» **Required work**
What lines in the material hold the string "text"? Copy out each of them.
-*-*-
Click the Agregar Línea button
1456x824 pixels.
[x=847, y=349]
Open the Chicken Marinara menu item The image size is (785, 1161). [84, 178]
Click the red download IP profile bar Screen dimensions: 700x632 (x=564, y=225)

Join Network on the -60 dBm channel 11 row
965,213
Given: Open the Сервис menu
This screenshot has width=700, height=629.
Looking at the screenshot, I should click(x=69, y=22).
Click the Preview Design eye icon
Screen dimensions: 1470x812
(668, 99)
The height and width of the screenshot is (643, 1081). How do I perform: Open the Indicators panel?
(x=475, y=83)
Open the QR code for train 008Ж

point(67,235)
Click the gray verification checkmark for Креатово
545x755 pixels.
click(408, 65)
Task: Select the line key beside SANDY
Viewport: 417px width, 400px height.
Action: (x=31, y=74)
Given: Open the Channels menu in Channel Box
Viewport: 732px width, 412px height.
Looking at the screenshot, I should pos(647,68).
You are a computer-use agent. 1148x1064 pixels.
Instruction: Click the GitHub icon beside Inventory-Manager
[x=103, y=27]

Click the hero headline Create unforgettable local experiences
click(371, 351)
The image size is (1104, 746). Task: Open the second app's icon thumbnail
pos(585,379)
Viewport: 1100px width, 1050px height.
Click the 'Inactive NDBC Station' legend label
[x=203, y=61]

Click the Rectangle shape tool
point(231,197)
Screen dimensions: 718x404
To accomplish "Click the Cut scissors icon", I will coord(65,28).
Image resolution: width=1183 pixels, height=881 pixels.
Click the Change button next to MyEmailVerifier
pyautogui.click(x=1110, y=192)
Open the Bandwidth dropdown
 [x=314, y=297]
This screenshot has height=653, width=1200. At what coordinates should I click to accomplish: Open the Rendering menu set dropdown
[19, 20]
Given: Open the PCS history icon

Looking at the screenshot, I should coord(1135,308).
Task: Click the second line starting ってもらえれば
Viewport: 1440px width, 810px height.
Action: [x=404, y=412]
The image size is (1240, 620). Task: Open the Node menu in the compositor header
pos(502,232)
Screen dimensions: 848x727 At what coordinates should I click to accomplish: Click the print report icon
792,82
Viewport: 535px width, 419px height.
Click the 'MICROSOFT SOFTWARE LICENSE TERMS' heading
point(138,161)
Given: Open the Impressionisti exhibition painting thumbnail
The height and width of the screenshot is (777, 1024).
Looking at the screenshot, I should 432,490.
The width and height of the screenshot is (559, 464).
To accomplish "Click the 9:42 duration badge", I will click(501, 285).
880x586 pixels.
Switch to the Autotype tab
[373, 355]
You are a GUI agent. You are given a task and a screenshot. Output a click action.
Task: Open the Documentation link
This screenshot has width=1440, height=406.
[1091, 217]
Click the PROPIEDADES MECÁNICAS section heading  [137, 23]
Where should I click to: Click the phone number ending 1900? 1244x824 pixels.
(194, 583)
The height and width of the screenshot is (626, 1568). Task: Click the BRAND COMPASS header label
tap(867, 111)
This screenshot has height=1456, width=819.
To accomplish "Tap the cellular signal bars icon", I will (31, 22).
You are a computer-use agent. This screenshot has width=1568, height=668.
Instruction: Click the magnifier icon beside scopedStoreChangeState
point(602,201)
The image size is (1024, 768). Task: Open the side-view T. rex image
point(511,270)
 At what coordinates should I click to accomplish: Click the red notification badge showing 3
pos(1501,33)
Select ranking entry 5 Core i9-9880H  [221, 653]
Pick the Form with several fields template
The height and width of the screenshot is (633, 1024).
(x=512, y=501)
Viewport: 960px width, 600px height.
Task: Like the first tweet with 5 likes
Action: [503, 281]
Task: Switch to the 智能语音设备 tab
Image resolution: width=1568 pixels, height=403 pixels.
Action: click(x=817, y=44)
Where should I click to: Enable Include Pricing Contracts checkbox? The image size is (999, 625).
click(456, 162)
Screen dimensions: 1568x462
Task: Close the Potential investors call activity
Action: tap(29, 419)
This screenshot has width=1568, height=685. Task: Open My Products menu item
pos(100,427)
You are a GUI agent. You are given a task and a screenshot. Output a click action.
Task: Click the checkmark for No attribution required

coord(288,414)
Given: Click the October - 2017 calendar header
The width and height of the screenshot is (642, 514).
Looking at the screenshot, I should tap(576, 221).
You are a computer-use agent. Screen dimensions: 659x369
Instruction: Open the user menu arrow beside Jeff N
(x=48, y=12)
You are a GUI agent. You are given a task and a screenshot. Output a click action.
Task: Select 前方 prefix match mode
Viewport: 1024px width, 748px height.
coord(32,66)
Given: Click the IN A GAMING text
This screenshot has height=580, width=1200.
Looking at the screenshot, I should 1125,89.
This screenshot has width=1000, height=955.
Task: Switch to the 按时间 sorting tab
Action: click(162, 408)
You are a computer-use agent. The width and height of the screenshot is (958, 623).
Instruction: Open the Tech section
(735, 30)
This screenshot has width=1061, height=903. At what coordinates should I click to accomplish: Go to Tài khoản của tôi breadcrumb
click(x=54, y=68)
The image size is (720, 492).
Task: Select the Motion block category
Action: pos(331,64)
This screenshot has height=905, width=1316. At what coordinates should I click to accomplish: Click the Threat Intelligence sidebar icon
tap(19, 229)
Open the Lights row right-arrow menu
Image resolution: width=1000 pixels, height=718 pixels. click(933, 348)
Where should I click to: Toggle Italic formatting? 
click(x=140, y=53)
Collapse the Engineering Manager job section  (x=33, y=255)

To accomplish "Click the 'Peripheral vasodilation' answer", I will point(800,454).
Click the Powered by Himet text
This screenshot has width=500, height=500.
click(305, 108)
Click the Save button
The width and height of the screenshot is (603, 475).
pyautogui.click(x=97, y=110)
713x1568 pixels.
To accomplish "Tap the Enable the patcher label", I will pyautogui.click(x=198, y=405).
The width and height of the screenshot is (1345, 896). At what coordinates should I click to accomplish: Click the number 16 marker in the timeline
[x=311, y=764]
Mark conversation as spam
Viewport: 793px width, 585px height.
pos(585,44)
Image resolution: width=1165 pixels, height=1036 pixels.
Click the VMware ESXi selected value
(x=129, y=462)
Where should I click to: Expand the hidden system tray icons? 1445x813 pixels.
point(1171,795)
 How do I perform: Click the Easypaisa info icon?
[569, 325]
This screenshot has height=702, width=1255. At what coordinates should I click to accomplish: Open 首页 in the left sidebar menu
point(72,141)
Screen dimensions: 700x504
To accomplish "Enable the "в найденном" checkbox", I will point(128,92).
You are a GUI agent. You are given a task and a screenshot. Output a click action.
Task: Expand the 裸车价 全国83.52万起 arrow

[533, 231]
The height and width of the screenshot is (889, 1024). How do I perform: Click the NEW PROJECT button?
-*-*-
» **Answer area**
Given: Click the IN A GAMING text
Click the Powered by Himet text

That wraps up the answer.